┌─ TRECHO SELECIONADO

A autora do livro República e democracia: Impasses do Brasil contemporâneo lembra que está longe de ser a primeira vez em que se ameaça o regime democrático no país. “A diferença é que o processo é outro, pois a destruição está sendo de dentro das instituições. Além disso, a conjunção de crises – política, econômica, sanitária, instabilidade institucional – é inédita. Agora só falta uma crise social.”
Para Heloísa, é positivo ver a sociedade civil se mobilizando por meio de manifestos, “tentando conversar fora de seu campo ideológico”. Mas isso é apenas um começo, adverte. “Se der certo, vai chegar a uma frente ampla o suficiente para a defesa da democracia, e isso não tem nada a ver com partido político e eleição.”
EFICÁCIA
A semana foi marcada por postagens de brasileiros nas redes sociais com o símbolo do movimento Antifa (antifascista), nascido entre os anos 1920 e 1930, durante a ascensão da extrema-direita na Alemanha e na Itália. O ativismo virtual é positivo, na visão da historiadora. “Qualquer forma de as pessoas defenderem seus direitos, a democracia e a liberdade é legítima. Agora, qual é a eficácia da ação? Sugiro que as pessoas pensem sobre isso. Elas têm de transformar palavras em ação. Se as redes conseguirem isso, ótimo. Se não, o que se está fazendo não passa de brincadeira.”
A rua é uma questão diferente, observa Heloísa. “Tem o movimento de setores da sociedade que estão disputando as ruas com o pessoal da direita. Mas há grupos organizados cuja motivação não é clara”, diz a professora, referindo-se a um provável retorno dos black blocs.

└─
┌─ CONTEÚDO DOS DADOS

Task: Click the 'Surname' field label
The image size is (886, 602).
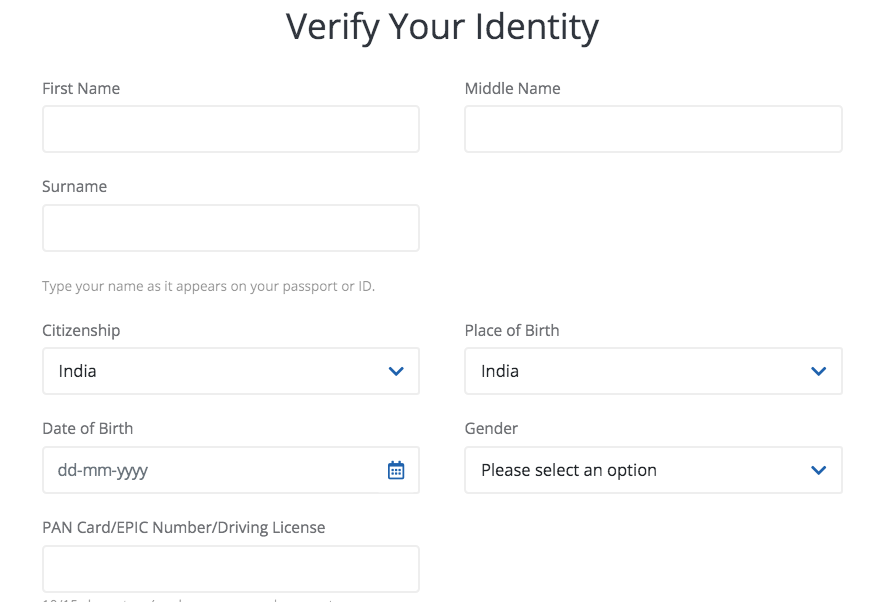Action: pos(74,186)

└─

**AÇÃO NECESSÁRIA 1:** Como você resumiria o trecho selecionado acima em exatamente duas frases?
**AÇÃO NECESSÁRIA 2:**
Responda, com base no trecho selecionado acima:
(a) Quais crises, segundo a autora, formam uma conjunção inédita?
(b) Em que período e em que contexto nasceu o movimento Antifa?
(c) A quem a professora provavelmente se refere ao mencionar grupos organizados cuja motivação não é clara?

**SOLUÇÃO DETALHADA 1:** Heloísa, autora de um livro sobre república e democracia, afirma que o regime democrático no Brasil já foi ameaçado antes, mas que agora a destruição parte de dentro das instituições e há uma conjunção inédita de crises. Ela vê como positivas a mobilização da sociedade civil por manifestos e o ativismo virtual, mas cobra que palavras virem ação e aponta nas ruas grupos organizados de motivação pouco clara.

**SOLUÇÃO DETALHADA 2:**
(a) A política, a econômica, a sanitária e a instabilidade institucional.
(b) Entre os anos 1920 e 1930, durante a ascensão da extrema-direita na Alemanha e na Itália.
(c) Aos black blocs.